Power sector faces rising rates and a new risk landscape – WTW

Risk managers in the power sector must tackle an entirely new risk landscape brought about by the Russia-Ukraine conflict, global inflation, the energy transition, and climate change, according to WTW.

In its 2022 power market review, WTW says that as power insurance prices continue to rise, risk managers must juggle these risks while ensuring that they have determined current, correct, and sufficient asset and business interruption valuations against the backdrop of rising global inflation, a challenge on a scale some have not yet faced during their careers.

The challenges for the sector range from the technological to the geopolitical says WTW, and include the management of physical and transition risks, ways that modelling can support the risk process, directors’ potential liabilities arising from climate change, and the introduction of hydrogen as a fuel for gas turbines.

WTW’s power market review also considers the current state of the insurance market for power risks.
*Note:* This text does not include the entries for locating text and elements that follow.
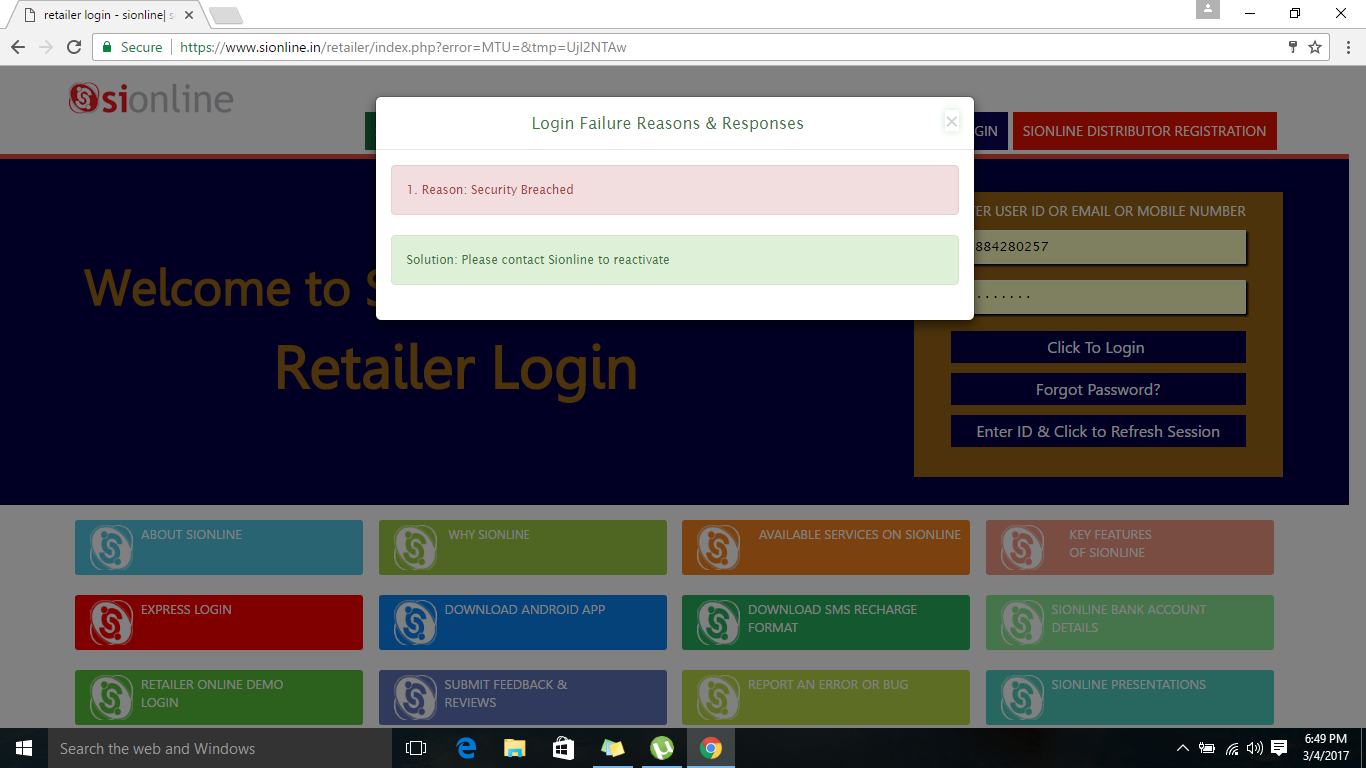Open Task View on the taskbar
The height and width of the screenshot is (768, 1366).
[416, 748]
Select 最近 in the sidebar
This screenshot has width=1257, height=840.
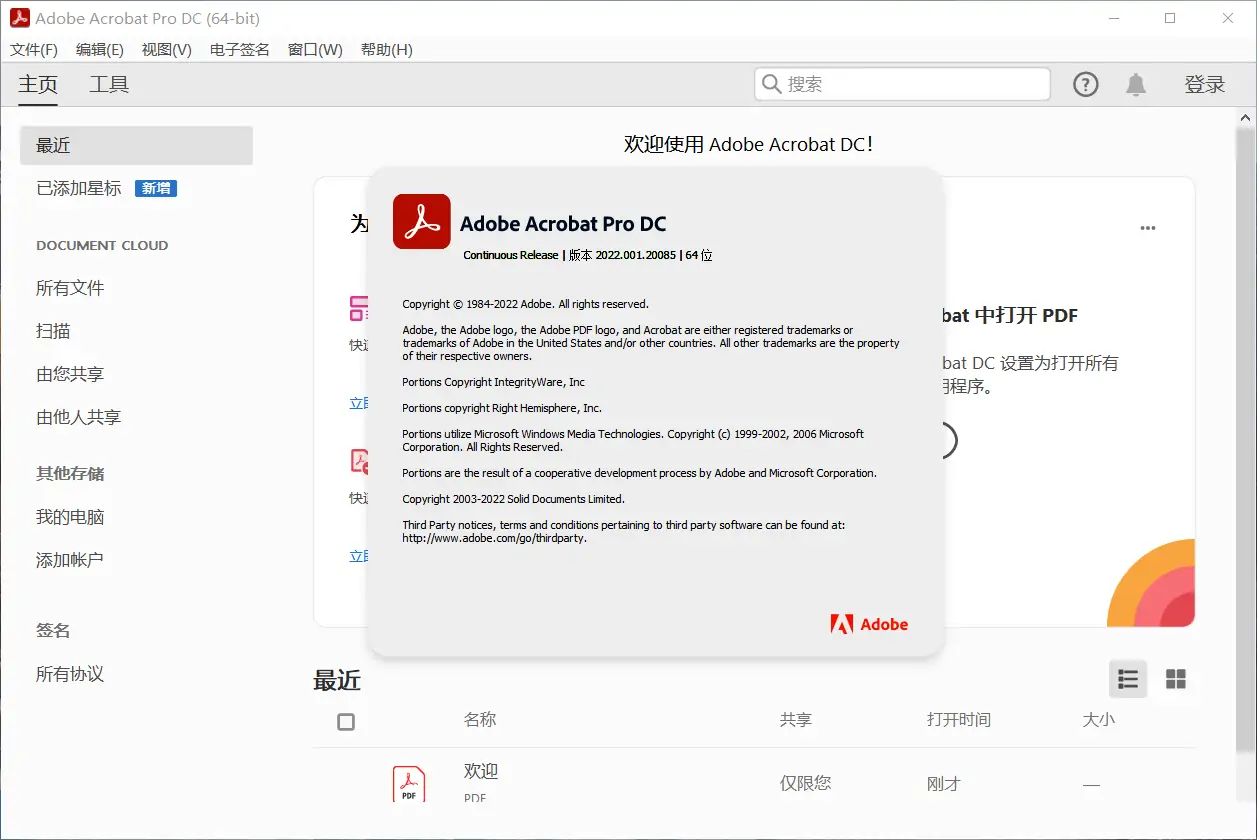click(x=52, y=145)
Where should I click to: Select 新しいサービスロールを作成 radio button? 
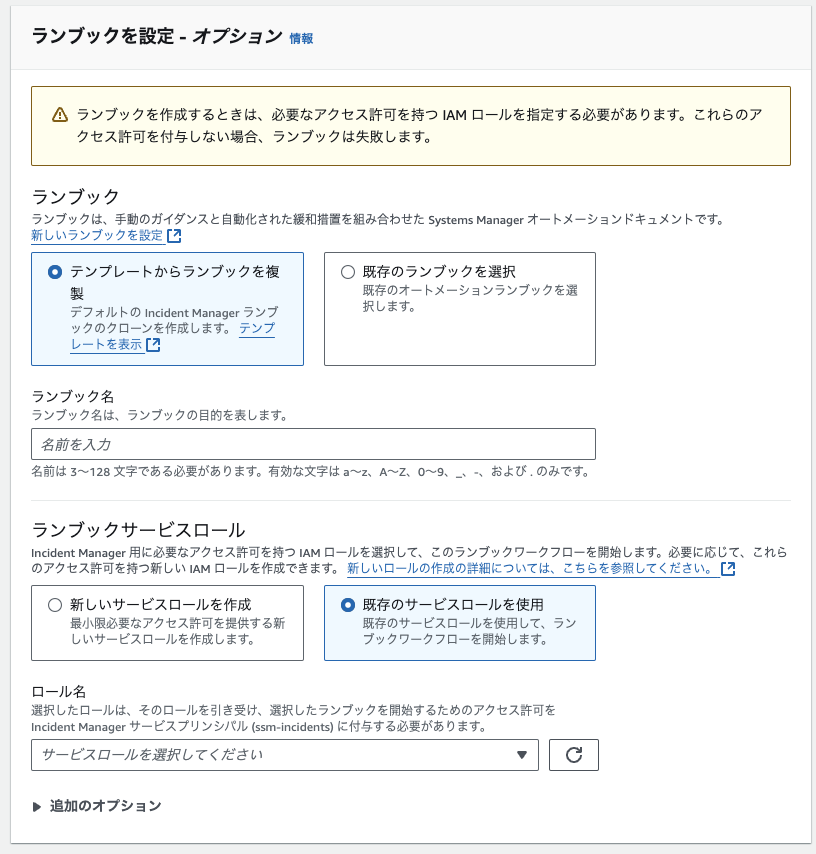pos(55,605)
It found that most power insurers have eliminated Russian exposures from their portfolios, and many have reduced or eliminated cover for coal-fired plants and other risks which they deem to emit unacceptable levels of carbon. That has introduced an increased appetite for other power risks.

Graham Knight, global head of natural resources at WTW, said: “One issue above all is of immediate concern to our clients is determining correct asset and business interruption values. Our message to the industry on this topic is quite simple: it is vital that a more transparent understanding of how insured values are calculated is communicated from buyer to broker to insurer. When this is achieved, buyers will see greater price stability. Better valuations will reduce the likelihood of repeating the large price swings between hard- and soft-market conditions that we’ve experienced so often in the past.”